We’ve seen some comments flying around that Death Knight looks a bit underpowered. We can’t disagree more. The class looks very powerful and well rounded. Most cards it received are worthy of competitive play, and we see the potential of a multitude of successful strategies from the class.

First off, let’s look at Unholy. Unholy Death Knights might give rise to the strongest board-centric strategy in the format. Their ability to seize early board, by getting ahead and staying ahead, or by wresting control from the opponent with cards like Plague Strike, Tomb Guardian, Army of the Dead and Blightfang looks impressive.

We can see Unholy Death Knights experimenting in different directions. They can be lightning fast, as Aggro Druid, trying to leverage Grave Strength in the best possible way and rushing the opponent down. They can play a Handlock style in which they look to accumulate corpses as quickly as possible to develop Corpse Bride alongside Stitched Giant.

They can adopt a Renathal/Denathrius style as well, mirroring Control Shaman or Beast Hunter, where they have a bit of everything in the toolbox. Unholy Death Knight’s minion density and focus on corpse generation seems to be the perfect fit for a Renathal/Denathrius shell. It only makes sense that the class that has infuse as a global resource would look to adopt that style. That shell can be very flexible depending on how fast the format is. A single Blood rune can significantly expand Unholy Death Knight’s late game options, specifically.

Then we have Frost, which seems to have the most options when it comes to late game win conditions thanks to its strong card draw options as well as mana manipulation.
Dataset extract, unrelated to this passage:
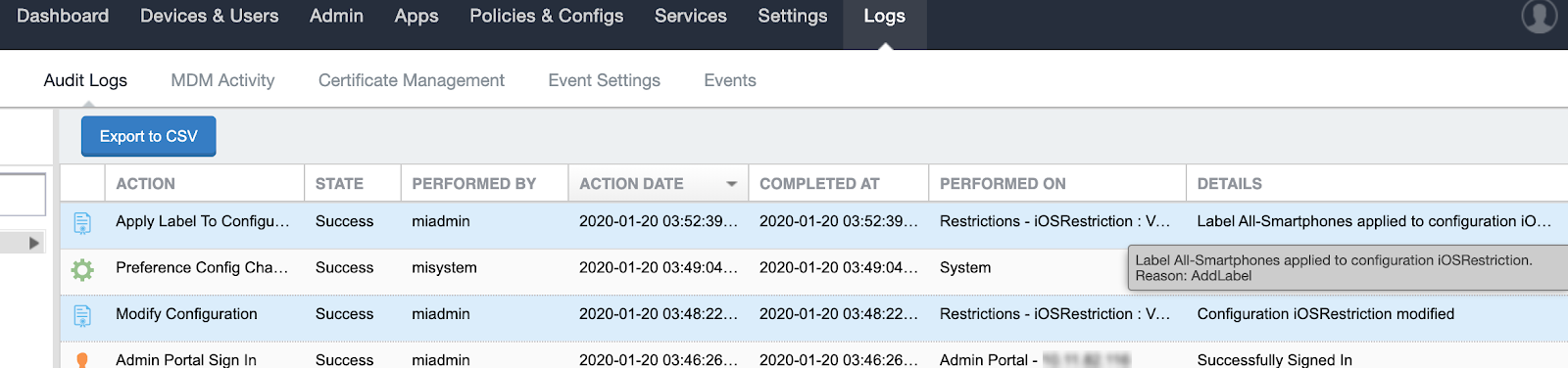This screenshot has height=368, width=1568.
Task: Focus the filter input field on the left
Action: 23,195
Frost Death Knights can’t generate as many corpses as Unholy Death Knights. They trade away board dominance for off board dominance. Lots of AOE effects, direct damage effects as well as stalling through freezes. Frostwyrm’s Fury is a cornerstone card for its strategies and represents them well.
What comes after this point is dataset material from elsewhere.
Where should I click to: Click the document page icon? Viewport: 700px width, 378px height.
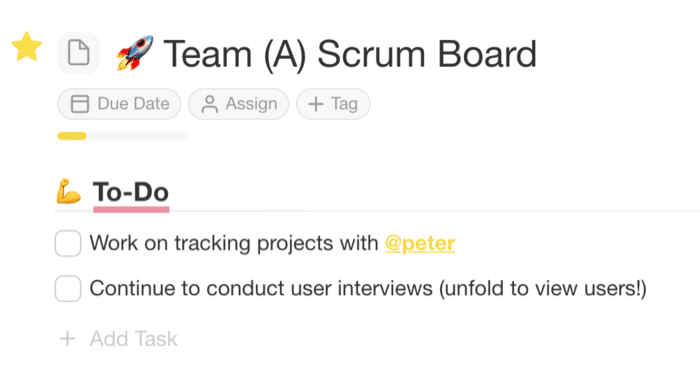79,53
Some Frost Death Knights are expected to run a spell-centric Burn shell. It could leverage Deathchiller, Marrow Manipulator or spell damage synergies to devastate the opponent’s board, as well as their face. Though it doesn’t look as aggressive as Unholy, Frost Death Knight could also adopt a more aggressive minion shell, topping out at Manipulator/Fury and constantly pressuring the opponent.

We anticipate a lot of experimentations with all sorts of late-game combos from Frost, since Horn of Winter opens a lot of possibilities there, and they have the best card draw options available. Some slower Frost Death Knights are still expected to experiment with Denathrius in some capacity, along with Astalor. Horn of Winter allows Frost DK’s to combo Brann and Astalor on turn 10, for example. This is likely where Bonelord Frostwhisper will see the most play in the class.
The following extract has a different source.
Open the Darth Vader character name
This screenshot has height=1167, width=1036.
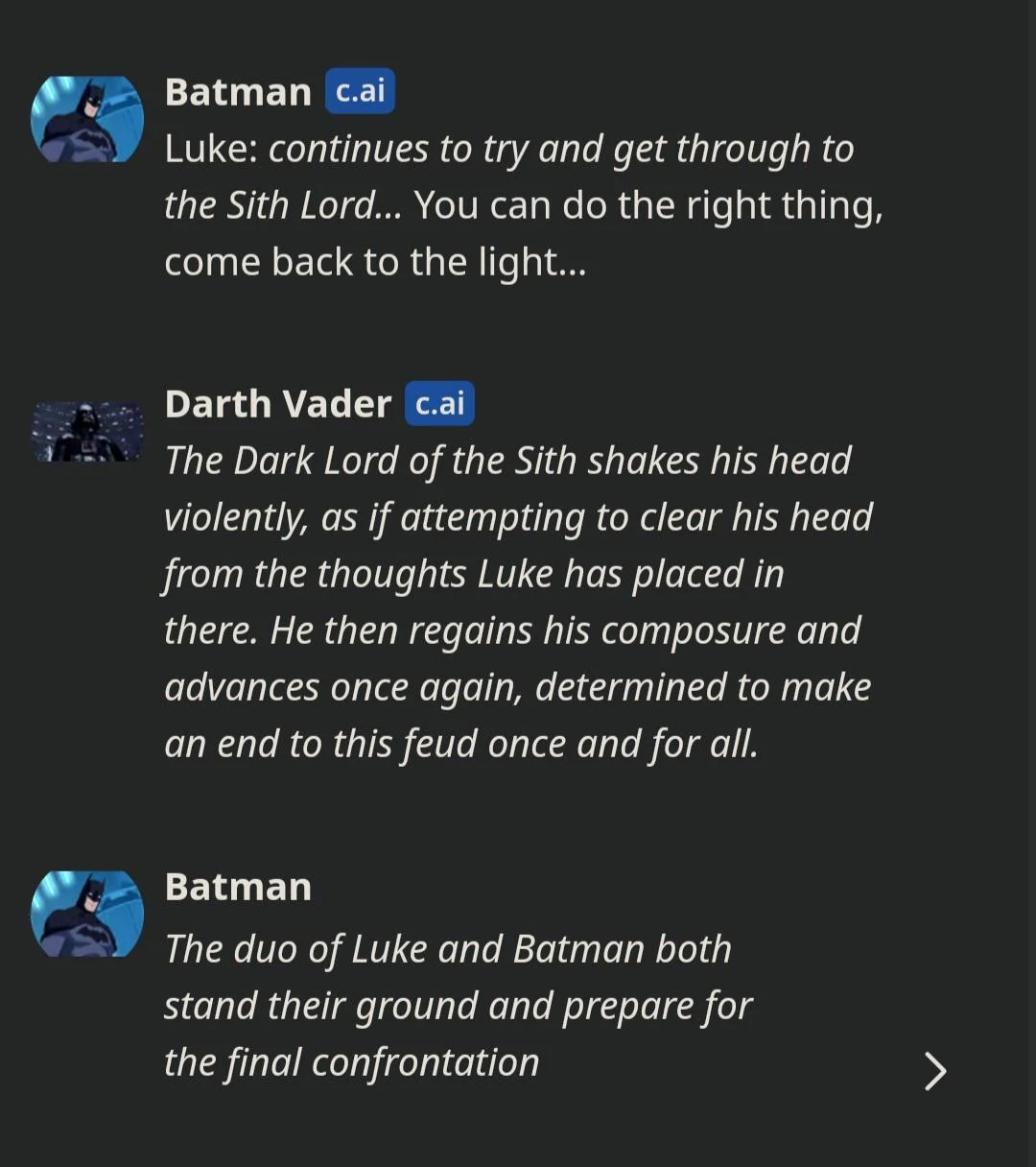[x=278, y=404]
Finally, we have Blood, which seems to be written off by many based on a showmatch in which it got hard countered in a warped micro-meta environment. We don’t think this experiment accurately reflects Blood Death Knight’s power. The archetype has insane survivability and removal tools and can answer to every board state the opponent can potentially present. Ladder can’t be that greedy, so Blood’s removal package and life gain can absolutely dominate aggressive strategies, as well as slower strategies that don’t carry infinite value and damage. Thanks to Vampiric Blood, being at 60 life will be a common occurrence.

The main question surrounding Blood Death Knight is its ability to close out late-game matchups. If it can maintain its insane longevity and survivability with some level of inevitability, we think it can do some serious damage and be one of the strongest strategies around. After doing some theorycrafting, we think it can exert good pressure on the opponent if built well, and not necessarily stand around waiting to die like Control Warrior does these days.

Overall, Death Knight should be a top tier class in March of the Lich King, and we would not be surprised if it became the best class. It’s got everything necessary to succeed through multiple paths.

Glad you could make it, Arthas.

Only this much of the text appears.